布鲁门伯格认为,笛卡尔把唯名论中蕴含的全能上帝意志的任意性进一步激进化了。奥卡姆曾提出,我们对外部某一客体的感觉可以由上帝直接生成,即便这一客体并不存在 (p.195)。笛卡尔《沉思集》的“第一个沉思”中也有类似的说法:“有一个上帝,他是全能的,就是由他把我像我现在这个样子创造和产生出来的。可是,谁能向我保证这个上帝没有这样做过,即本来就没有地,没有天,没有带有广延性的物体,没有形状,没有大小,没有地点,而我却偏偏具有这一切东西的感觉。”(笛卡尔:《第一哲学深思集》,商务印书馆,2019年,20页)布鲁门伯格认为,笛卡尔应对唯名论这种“神学最大化”(theological maximum)的方法是“人类学最小化”(anthropological minimum),即最低限度的人类“自我肯定”(p.196):在充满误导的各种观点中(包括可能来自上帝的欺骗),笛卡尔说“我至少有能力不去下判断”(笛卡尔前引书,23页)。这种怀疑精神,是人类“自我肯定”的最低限度的表现,因为关于世界万物的观点都可能不确定,都可能错误,甚至万物本身也不存在,但我在思考、我在怀疑,这点我至少可以确定,因此“我思故我在”(拉丁语:Cogito, Ergo Sum)。

▸ **任务要求**
a) 请修改条目中从含“Given: Click the”的那一行起直到条目末尾的各行，把“woodland”换成“forest”，其余内容一律保持原样，答案中不要放入图片。
b) 请从关于布鲁门伯格论笛卡尔的文段结尾处接着往下写。
上面的文段与这些条目彼此无关。

(收藏条目)
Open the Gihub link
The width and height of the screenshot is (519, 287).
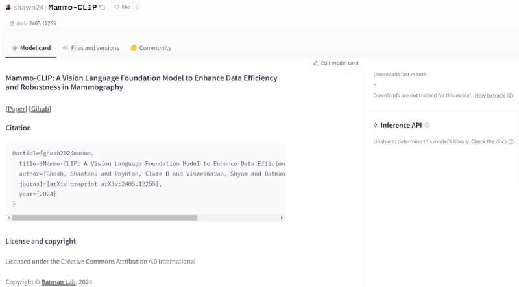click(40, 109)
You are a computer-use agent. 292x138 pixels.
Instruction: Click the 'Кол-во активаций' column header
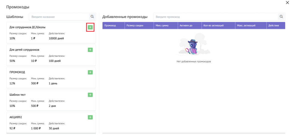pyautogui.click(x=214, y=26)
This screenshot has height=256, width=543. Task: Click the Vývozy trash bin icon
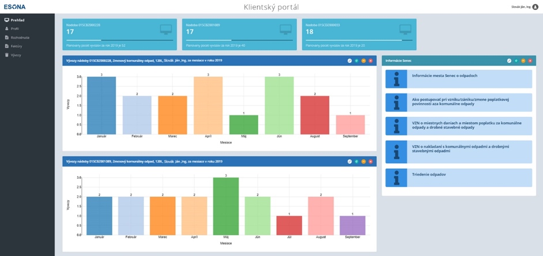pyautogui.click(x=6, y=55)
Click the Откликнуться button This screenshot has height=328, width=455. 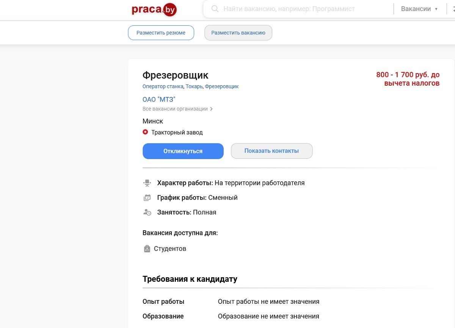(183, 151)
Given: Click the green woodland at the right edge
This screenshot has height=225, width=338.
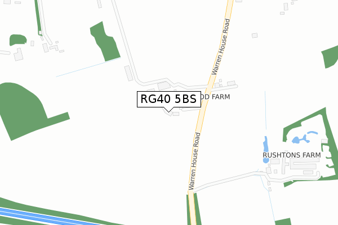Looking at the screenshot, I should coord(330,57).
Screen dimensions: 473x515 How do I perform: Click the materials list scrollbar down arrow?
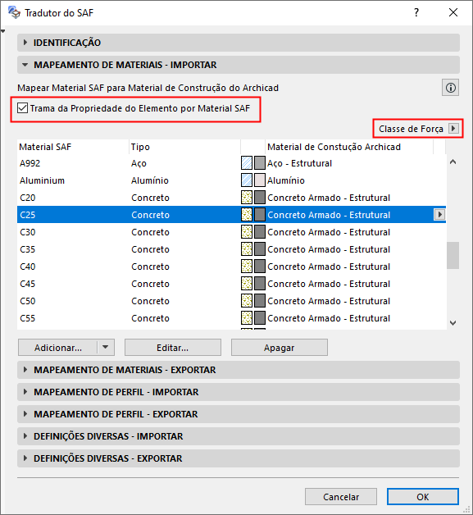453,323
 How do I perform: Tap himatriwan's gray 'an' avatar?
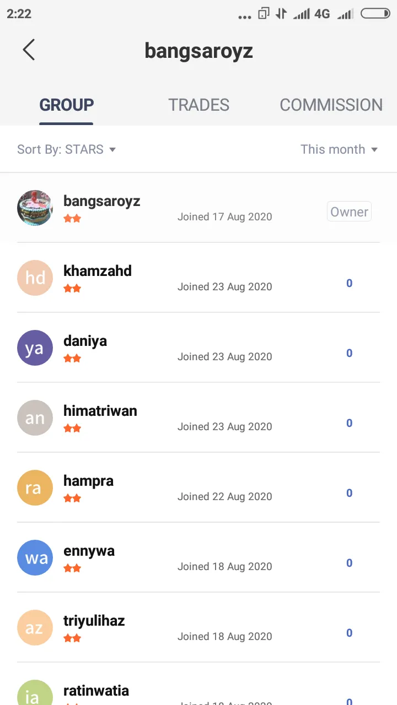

▸ **任务答案**
a)
Given: Click the green forest at the right edge
This screenshot has height=225, width=338.
Looking at the screenshot, I should coord(330,57).
Screen dimensions: 473x515 How do I perform: Click the materials list scrollbar down arrow?
453,323
 How do I perform: Tap himatriwan's gray 'an' avatar?

b)
比“我思故我在”这一最低限度的人类“自我肯定”更进一步,笛卡尔提出了“假设”(Hypothesis)和“假设检验”的现代科学方法论原则。“假设”和“假设检验”是人类“自我肯定”能力的进一步发展。笛卡尔强调,“假设”和“真理”不同,不一定要有“现实性”(即和现实对应),因为全能上帝的无限性和任意性,我们不能保证“假设”一定是“符合现实”的,但我们的“假设”一旦通过了实践检验(例如成功制造了眼镜——笛卡尔对光学很有研究),“假设”就服务于了人类的“自我肯定”,我们不必再去关心其是否“符合现实”的神学问题(耶鲁大学哲学系Louis Dupre教授认为,把“现实”视为符合“规律”的单一实体,而人类心灵把“规律”表达出来,实际上一种“唯心主义”哲学,因为暗含了上帝为了人类而创世,从而人类有可能掌握上帝的“真理”,见Louis Dupre, “Idealism and Materialism in Marx’s Dialectic,” The Review of Metaphysics, June 1977, p.672)。布鲁门伯格强调,古希腊伊壁鸠鲁原子论的“唯物主义”之所以能在现代复兴,正是因为中世纪晚期的唯名论从反面激将出“人类的自我肯定”,从而将自然界(宇宙)视为纯粹的物质性而可供人类利用和改造(p.151)。
沃格林和布鲁门伯格对“灵知主义”的理解有不同侧重
行文至此,本文梳理了布鲁门伯格关于现代性是对灵知主义的“第二次克服”的论述脉络,但读者可能觉得和本文副标题还不够符合,因为还没有涉及沃格林关于现代性的本质是灵知主义的观点。这是由于我在本文开始时提到的中文世界对沃格林和布鲁门伯格两人思想的翻译的“不对称”局面。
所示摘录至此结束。